_TASK STATEMENT_:
With nothing left out, give the data back exactly.

[[ EXTRACTED ENTRIES open ]]

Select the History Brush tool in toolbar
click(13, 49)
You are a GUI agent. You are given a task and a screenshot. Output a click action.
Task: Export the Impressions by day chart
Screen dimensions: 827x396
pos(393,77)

[[ EXTRACTED ENTRIES closed ]]

_RESULT OF THIS TASK_:
Select the History Brush tool in toolbar
click(13, 49)
You are a GUI agent. You are given a task and a screenshot. Output a click action.
Task: Export the Impressions by day chart
Screen dimensions: 827x396
pos(393,77)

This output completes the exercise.